* [提供された抜粋]
+===+

お久しぶりです、Ogijunことjuginonことおぎじゅんです。X (formerly Twitter) ではJun Ogino(@juginon)という名前で活動しています。

今年の8/22-24に行われたiOSDC Japan 2024のLT枠で登壇させていただいたので、今回はその報告です(I did blog!)。

fortee.jp

全力の跳躍を捉える計測アプリを作る - Speaker Deck

まずは、今年のiOSDC Japan 2024で僕の発表を会場・配信で見てくださった皆様、そしてSNSやfortee上でフィードバックを書いてくださった皆様、本当にありがとうございました。

僕のLTは趣味全開で、かなり勢いで押し切るタイプの発表なので、聴衆の方を置いてけぼりにしてしまうような発表かもしれません。そんな発表でも温かく見守ってくださり、盛り上げに協力してくださるiOSDC参加者の皆様には頭が上がりません。

今年は「全力の跳躍を捉える計測アプリを作る」というテーマで登壇させていただきましたが、実は昨年も「続・全力疾走中でも使えるストップウォッチアプリを作る 〜LiDARを使った精度への挑戦〜」というテーマでLTの登壇をしていました。

fortee.jp

なので、2022年の20分トークを含めると今回で3年連続のプロポーザル採択となりました。

2022年の初登壇の時の記事はこちら。

ogijunchang.hatenablog.com

今回は「LTのウラ話」ということでLTを発表するまでに起きたもろもろをお話しできればと思います。

LTのウラ話

さて、さっそく今年のLTのウラ話をしようと思います。2022年・2023年はどちらも「ストップウォッチアプリを作る」というテーマで、UX目線のトークと記録の精度目線のLTという二つの視点でお話しました。

2023年のiOSDCが終わって早稲田大学から会社の同期と帰宅する途中、こんな発言をしたのを覚えています。

「多分俺、大学の頃やってた十種競技の種目全部こすれば陸上ネタで永遠にLTできる気がするんだよね」

Twitterのbioにも記載していますが、僕は高校では八種競技、大学では十種競技という2日間で10種目(8種目)の競技を行い、各種目の記録を点数に換算しその合計点数を競うという陸上の中でもかなりマイナーでかつ過酷な競技をやっていました。

+===+

* [依頼内容]
抜粋をもとに、次の問いにそれぞれ答えてください。
1. 2024年のiOSDC JapanでのLTは、どのようなテーマでしたか。
2. 2022年の20分トークを含めると、今回で何年連続のプロポーザル採択になりましたか。
3. 筆者が大学で取り組んでいた競技は何ですか。
この後に続く記録は、抜粋とは関係がありません。

保存された項目
+===+

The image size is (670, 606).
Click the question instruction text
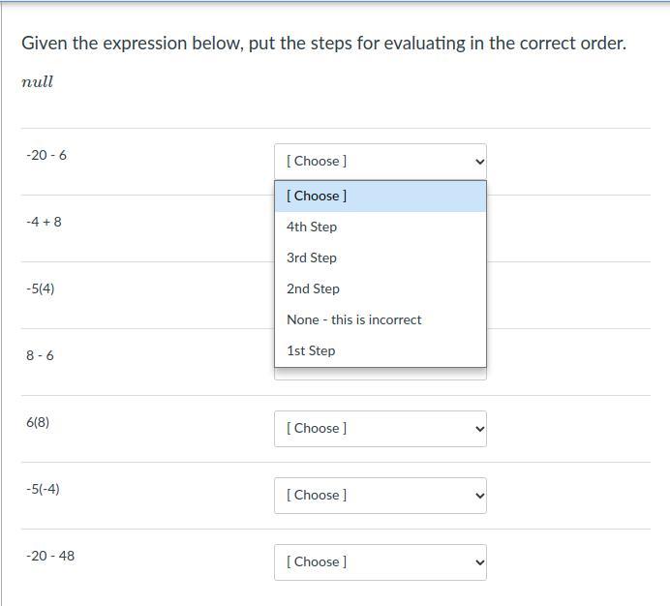323,44
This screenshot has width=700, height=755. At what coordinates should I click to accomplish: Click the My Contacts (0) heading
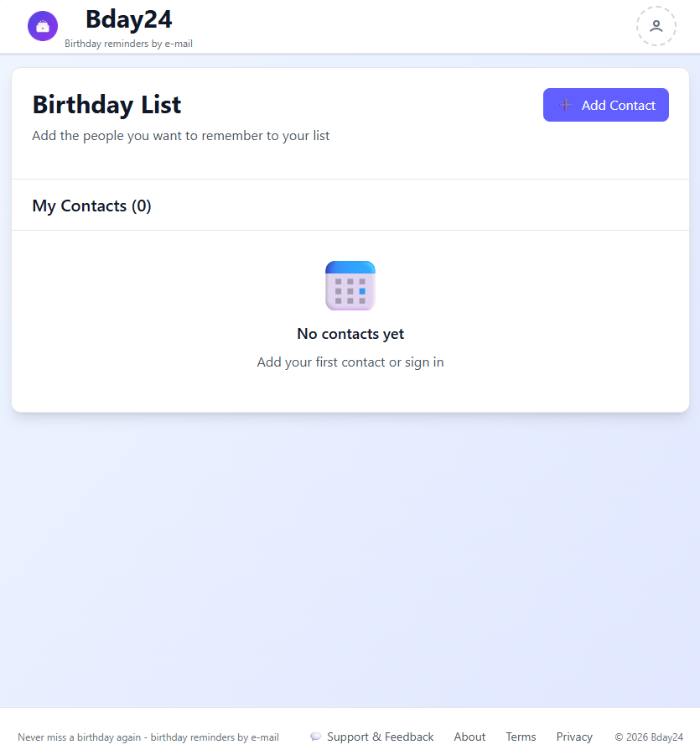pos(91,206)

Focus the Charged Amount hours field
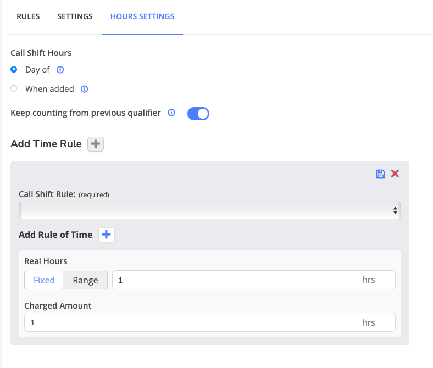(x=210, y=322)
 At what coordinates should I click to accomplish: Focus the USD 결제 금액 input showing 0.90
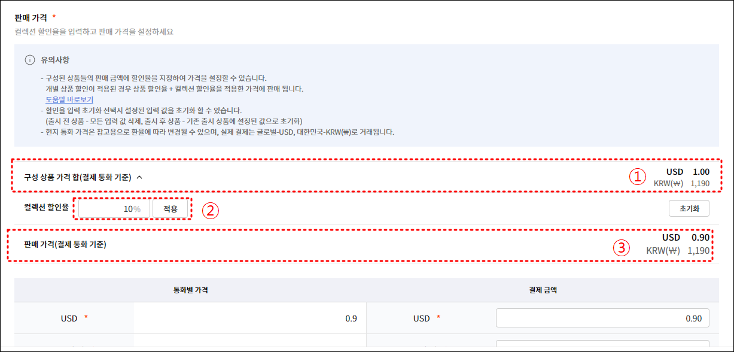602,318
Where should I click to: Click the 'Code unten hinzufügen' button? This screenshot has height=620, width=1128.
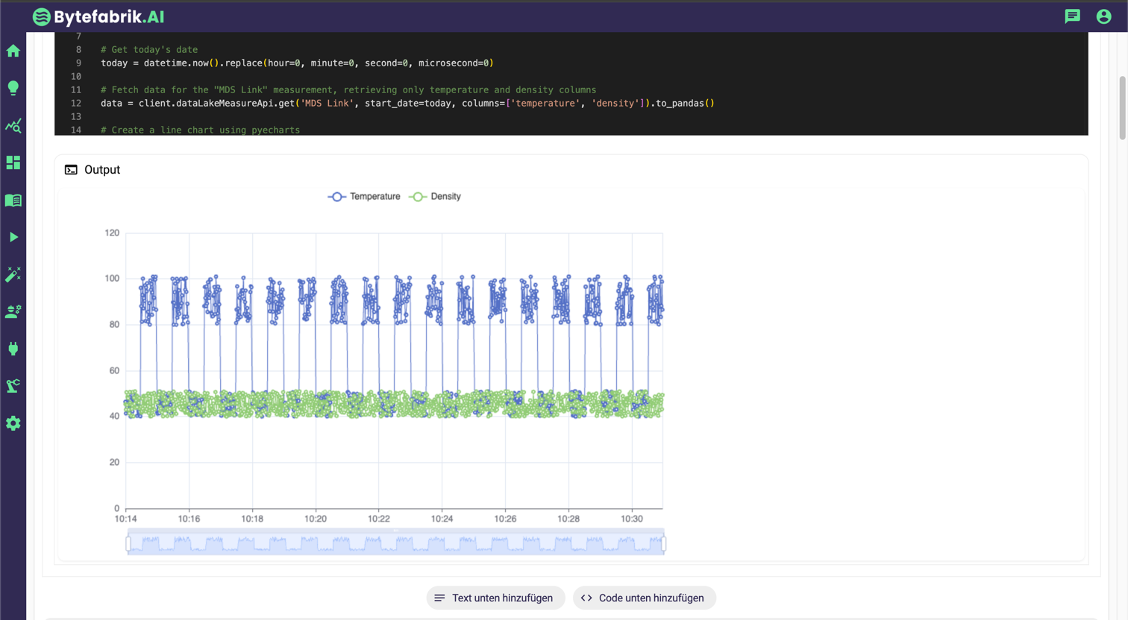pyautogui.click(x=643, y=598)
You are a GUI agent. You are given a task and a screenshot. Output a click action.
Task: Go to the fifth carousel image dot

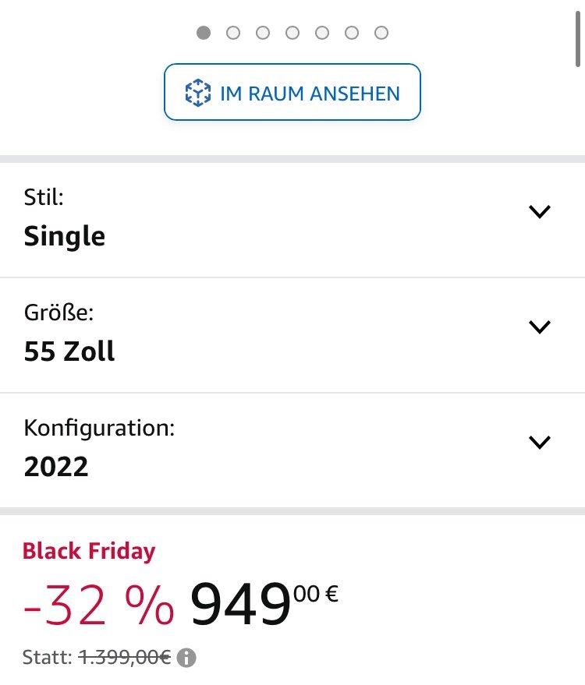pos(322,33)
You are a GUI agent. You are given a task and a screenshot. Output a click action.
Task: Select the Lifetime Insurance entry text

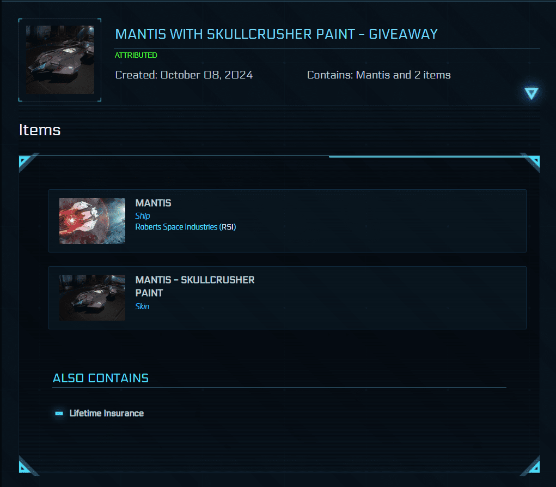click(x=107, y=413)
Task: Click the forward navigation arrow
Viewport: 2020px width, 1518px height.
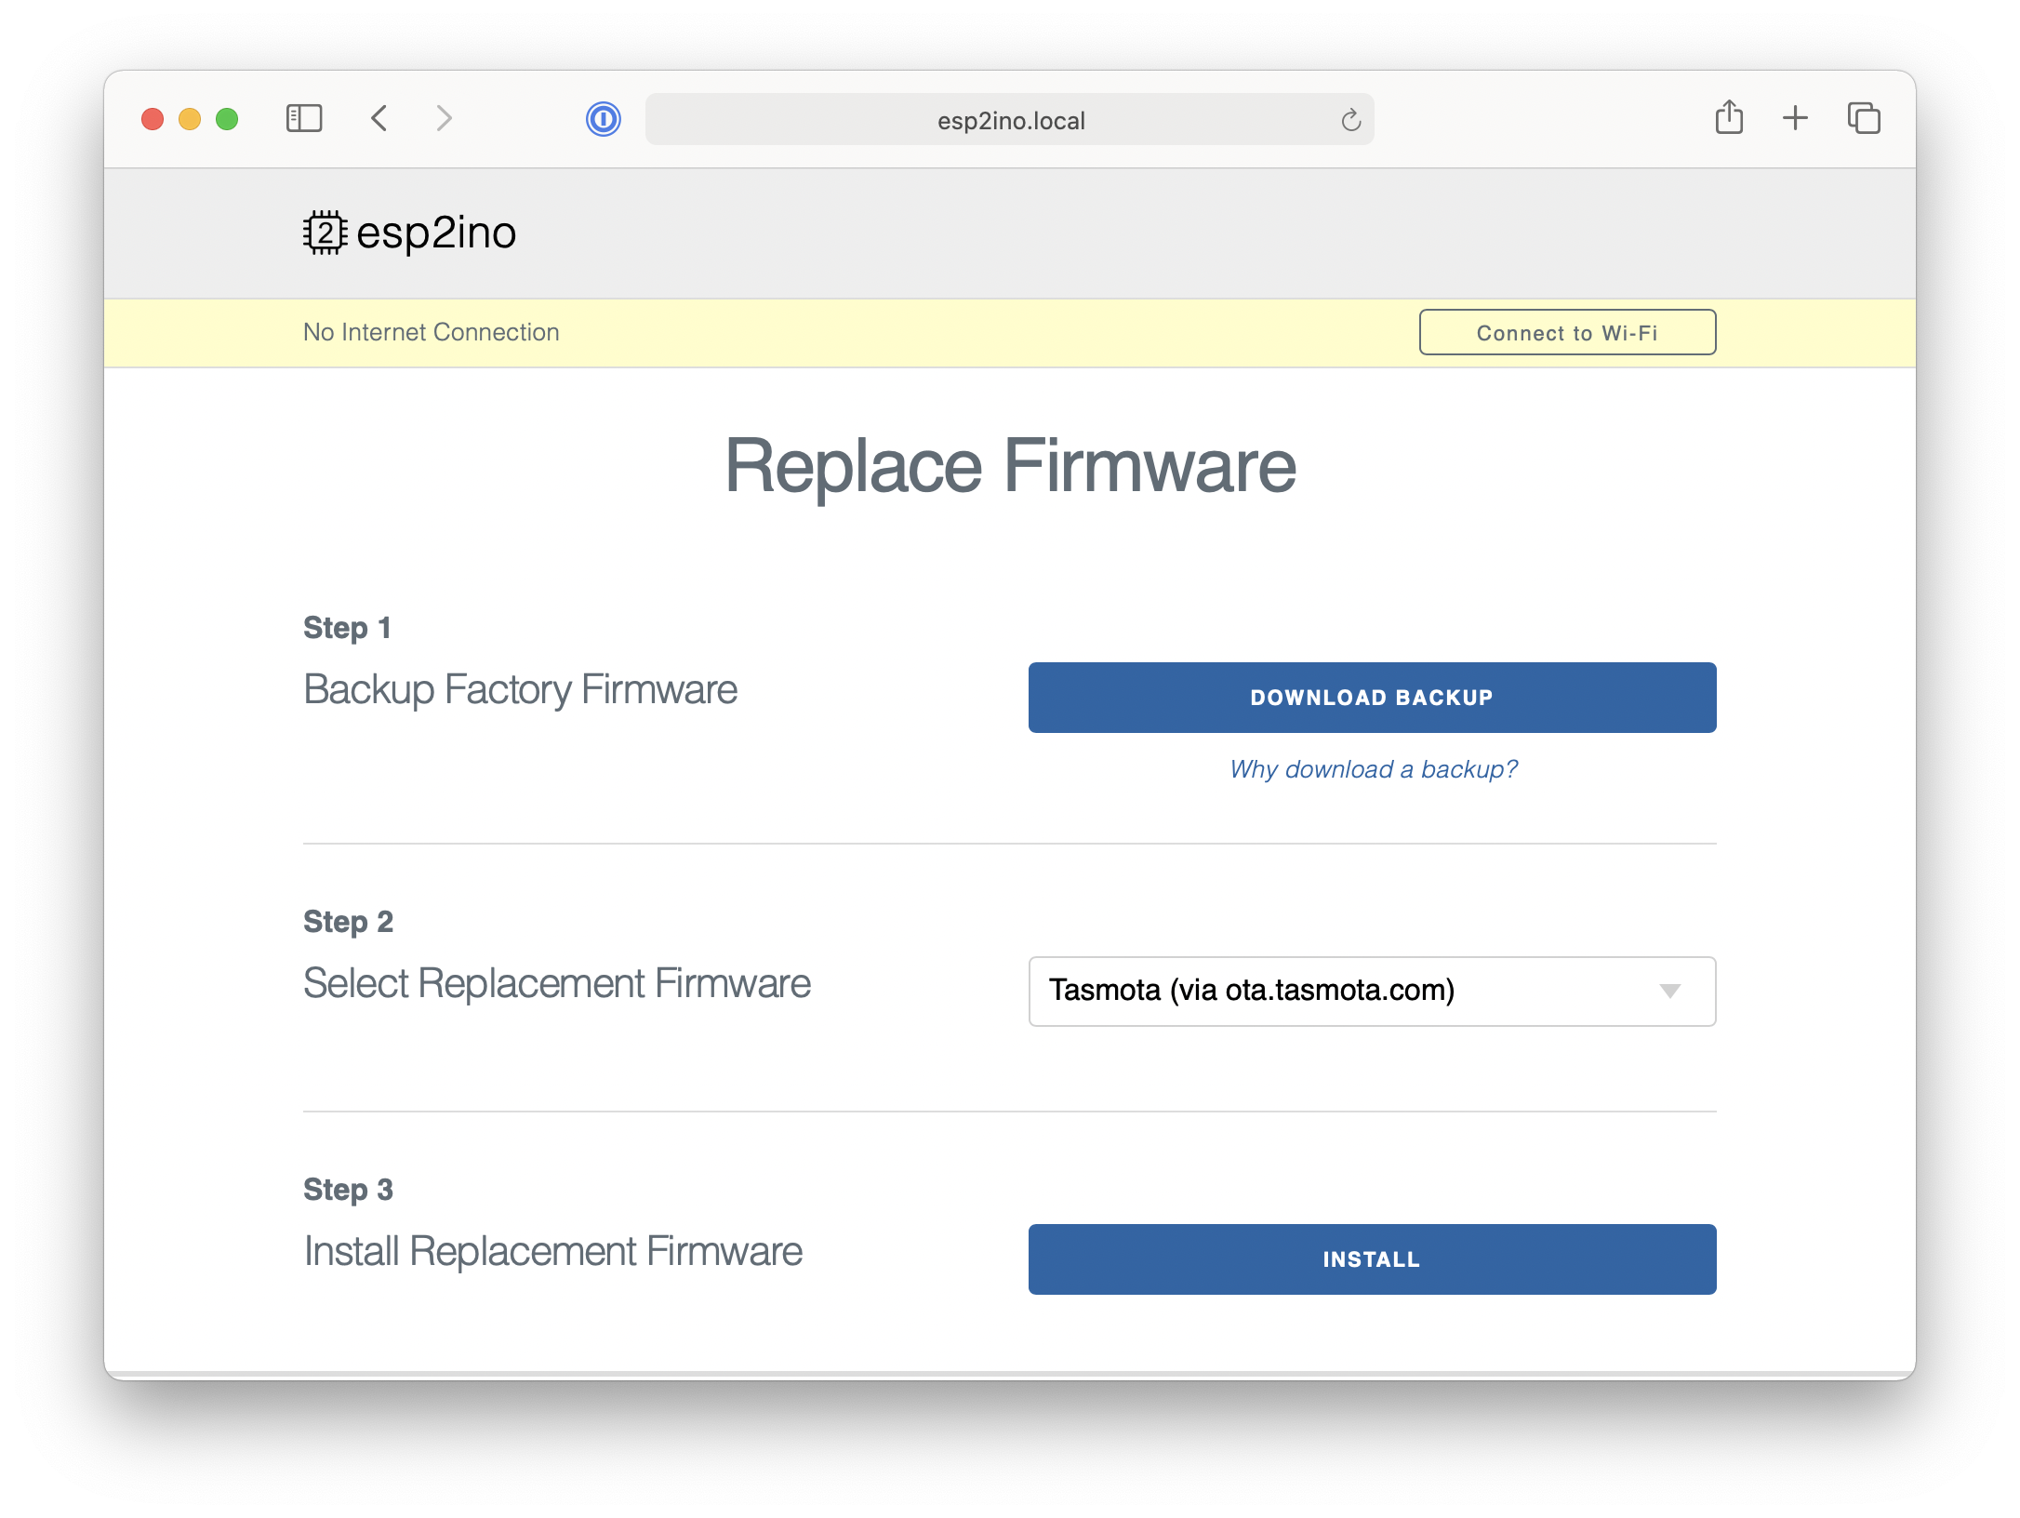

+===+

* [回答]
1. 「全力の跳躍を捉える計測アプリを作る」です。
2. 3年連続です。
3. 十種競技です。